I could see this hat in my Better Breakfast fingering, couldn’t you? It would be a subtler differentiation.

I will probably stick to my original plan because I have an entire palette of Milarrochy Tweed with which to make this hat! I also want to make Peerie Flooers, so, my queue keeps growing.

I’ve been struggling all week, and I’ve finally hit a wall. TGIF.

Scrummy Studio Time

I’m getting ready for a marathon work inventory progress, so I treated myself to some quality time in my studio today.

I made a colored pencil palette In my Knitting Season journal for Milarrochy Tweed yarn, as was suggested by Kate Davies and other club participants. Once I started coloring, I didn’t want to stop, so I recharted my Birds of Blendon hat.

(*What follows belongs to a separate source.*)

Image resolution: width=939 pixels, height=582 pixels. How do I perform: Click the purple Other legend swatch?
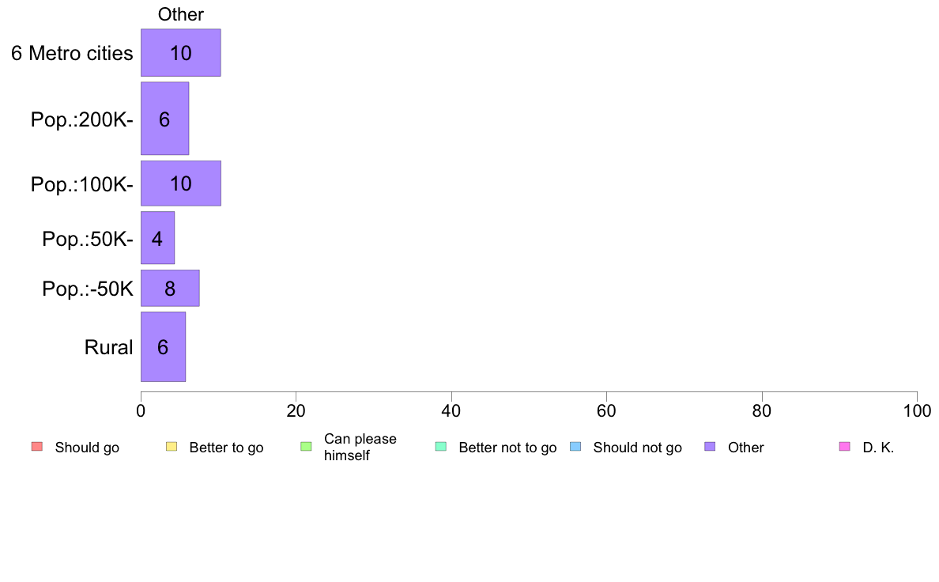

I also finished the brim on my Otter Ferry hat from Milarrochy Heids. I’m not sure I’ve posted about this project yet, but I have the loveliest ceramic button from artist Megs Levesseur I am planning to use. I’ll include a pic of the button next time. Unfortunately, but not surprisingly, I’ve misplaced it. I’m sure it will turn up.

Practice Makes Perfect

Kate Davies posted a helpful article about getting started with your journal. Yesterday, I made my first marks in it.

Rudimentary, but a start. This is a 2 ounce cake of Better Breakfast DK in Poppyseed from Bare Naked Wools. I want to knit a cowl with it, and it’s my first design of the year. My ideas for this design are still pretty half baked, but getting a sketch done and a gauge swatch is helping me inch forward.

Yesterday felt like I was playing house, only playing knitting designer in my studio, because this was very much an exercise. And that’s why my word for 2019 will be “Practice.”

My next entries in my journal will include a list of knitting projects in my queue, and a completed color chart of the Birds of Blendon hat.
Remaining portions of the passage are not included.